Now if you looked through our A to Z archives, you saw Colorado potato beetles listed as prime candidates for control by toads—so installing a few ponds and big shady areas near your potato plantings would be a good start (and toads eat a wide variety of other farm and garden pests as well). I'd put some birdbaths right in the middle of the potato patches as well, to make a nice destination for potentially hungry avian avengers.

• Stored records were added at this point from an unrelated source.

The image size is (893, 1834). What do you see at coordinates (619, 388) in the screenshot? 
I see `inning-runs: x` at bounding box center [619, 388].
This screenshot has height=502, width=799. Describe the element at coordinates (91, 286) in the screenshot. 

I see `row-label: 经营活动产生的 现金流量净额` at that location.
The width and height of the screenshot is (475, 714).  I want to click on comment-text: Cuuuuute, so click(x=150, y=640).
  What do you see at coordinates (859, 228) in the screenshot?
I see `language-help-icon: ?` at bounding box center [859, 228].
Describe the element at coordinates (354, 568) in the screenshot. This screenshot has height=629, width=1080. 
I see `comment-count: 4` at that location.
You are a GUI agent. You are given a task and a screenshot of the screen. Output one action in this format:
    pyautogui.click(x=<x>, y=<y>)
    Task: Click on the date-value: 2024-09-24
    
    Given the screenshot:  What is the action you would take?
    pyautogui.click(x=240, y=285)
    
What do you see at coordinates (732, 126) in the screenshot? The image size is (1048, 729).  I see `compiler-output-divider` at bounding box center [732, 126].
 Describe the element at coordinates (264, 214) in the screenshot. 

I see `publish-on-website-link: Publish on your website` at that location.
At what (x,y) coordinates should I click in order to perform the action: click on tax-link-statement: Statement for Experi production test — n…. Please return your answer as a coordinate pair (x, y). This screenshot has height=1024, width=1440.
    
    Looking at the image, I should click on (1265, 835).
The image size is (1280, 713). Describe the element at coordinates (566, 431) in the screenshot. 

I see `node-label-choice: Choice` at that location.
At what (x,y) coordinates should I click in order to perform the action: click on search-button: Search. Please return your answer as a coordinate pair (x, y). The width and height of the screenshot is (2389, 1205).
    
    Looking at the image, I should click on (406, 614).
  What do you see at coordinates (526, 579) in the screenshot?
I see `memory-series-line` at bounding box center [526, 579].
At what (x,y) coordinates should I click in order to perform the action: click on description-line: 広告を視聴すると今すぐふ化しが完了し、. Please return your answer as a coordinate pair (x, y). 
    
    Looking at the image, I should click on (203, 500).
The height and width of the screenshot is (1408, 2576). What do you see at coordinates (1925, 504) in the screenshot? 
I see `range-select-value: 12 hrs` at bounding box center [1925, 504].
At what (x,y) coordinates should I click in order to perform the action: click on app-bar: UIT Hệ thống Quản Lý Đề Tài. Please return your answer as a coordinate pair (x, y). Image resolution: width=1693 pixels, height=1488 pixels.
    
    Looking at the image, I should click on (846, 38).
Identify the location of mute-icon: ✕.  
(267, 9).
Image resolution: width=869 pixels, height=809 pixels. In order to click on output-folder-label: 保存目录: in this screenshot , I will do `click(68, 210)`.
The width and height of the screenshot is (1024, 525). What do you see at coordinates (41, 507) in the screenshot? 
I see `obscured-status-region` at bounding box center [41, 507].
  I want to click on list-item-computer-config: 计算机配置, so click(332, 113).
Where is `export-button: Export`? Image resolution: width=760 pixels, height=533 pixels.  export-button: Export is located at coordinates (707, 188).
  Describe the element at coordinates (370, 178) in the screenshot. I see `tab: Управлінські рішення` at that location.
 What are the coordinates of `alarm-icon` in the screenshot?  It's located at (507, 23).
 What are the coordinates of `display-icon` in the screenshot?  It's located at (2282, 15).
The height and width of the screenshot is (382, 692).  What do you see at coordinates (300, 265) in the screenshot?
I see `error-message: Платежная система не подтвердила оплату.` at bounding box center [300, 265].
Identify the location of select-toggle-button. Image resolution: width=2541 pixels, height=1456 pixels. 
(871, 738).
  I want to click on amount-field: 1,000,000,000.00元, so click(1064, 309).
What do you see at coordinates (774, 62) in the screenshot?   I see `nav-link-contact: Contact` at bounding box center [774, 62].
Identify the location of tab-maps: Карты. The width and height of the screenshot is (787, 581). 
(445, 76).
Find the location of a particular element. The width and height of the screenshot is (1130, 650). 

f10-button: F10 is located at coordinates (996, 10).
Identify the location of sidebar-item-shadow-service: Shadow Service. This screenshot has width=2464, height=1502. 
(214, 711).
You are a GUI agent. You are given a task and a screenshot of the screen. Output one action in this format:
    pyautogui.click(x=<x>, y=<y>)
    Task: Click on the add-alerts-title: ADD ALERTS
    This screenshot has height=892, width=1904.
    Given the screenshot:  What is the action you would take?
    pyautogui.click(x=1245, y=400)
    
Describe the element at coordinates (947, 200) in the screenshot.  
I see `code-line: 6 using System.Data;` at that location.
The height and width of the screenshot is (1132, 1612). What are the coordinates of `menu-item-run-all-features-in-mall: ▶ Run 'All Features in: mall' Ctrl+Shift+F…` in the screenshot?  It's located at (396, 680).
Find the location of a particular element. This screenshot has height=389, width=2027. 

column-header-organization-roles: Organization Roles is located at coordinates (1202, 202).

Although I generally don't recommend tilling (because of the weed problems it can create), deep cultivation in the fall and spring is a good idea until you get the problem under control, as the last generation of adults overwinters in the soil near where the previous season's potatoes grew. Unfortunately, they go pretty deep, so you have to till down low. Crop rotation would also be a really good idea—the adults don't have a lot of energy when they emerge from the soil, so make it a long walk for them to get to this year's plants.
And if you do move your potatoes to another location (always a good idea, even without pest issues), consider surrounding them with a trench lined with plastic—this old-fashioned beetle trap can be very effective.
Because potatoes don't need pollination, row covers can provide excellent protection. These thin spun polyester blankets are a staple of organic lettuce and spinach growing—allowing light, air and rain through, but no insects; and pests can't eat plants they can't reach. Good quality row covers will last for years, and they'll improve the quality of your spuds and give you those super-tasty young 'new potatoes' much earlier in the season, thanks to the little bit of extra heat they give the plants.
Another great way to deter these (and many other) pests indirectly is with a professionally made clay spray—the biggest brand name is "Surround". A godsend for tree fruit growers, the micronized, sprayable clay is 100% natural and doesn't interfere with photosynthesis, but provides a surprisingly effective barrier to pests and disease. And it's specifically recommended for Colorado beetle control.
…As are the beneficial insects you ask about. As any spud grower can tell you, the nastiest part of this pest is its extremely grotesque immature stage—a squishy, sticky, almost formless little leaf muncher that reminds me of Slimer in the Ghostbusters films. Ah, but this soft-bodied stage is much more vulnerable to attack than the armored, somewhat ladybug-like adult. Lots of beneficial insects like to eat or parasitize such soft bodied prey, including real ladybugs, lacewings, and those amazing little mini-wasps. All are available commercially, and you can also attract local versions and get them all to breed and be happy by planting lots of small herbs around your potatoes and allowing them to flower (to provide pollen and nectar) and by filling dishes with pebbles and water (to provide safe areas for them to perch and drink without risk of drowning). Ground beetles also chow down on potato plant pests.
There IS a specific organic spray-on control for Colorado potato beetles: a version of Bt known as Bt San Diego (or Bt tenebrionis) that affects ONLY the juvenile form of the beetle. It works very well on these ugly babies, but it can be hard to find a source of this highly specialized pesticide. Note: This is not the form of Bt that controls caterpillars; all Bts are specific, and the caterpillar kind (known as Bt kurstaki; it's the original) will not harm beetle grubs (although it's an excellent caterpillar control).
Probably the best choice for an all-around organic spray-on bug killer would be one of the spinosad products, which are available under a wide variety of brand names. The effects are concentrated on pests that eat the sprayed leaves, so avoid spraying it directly on any beneficals and it should have little to no effect on your good bugs.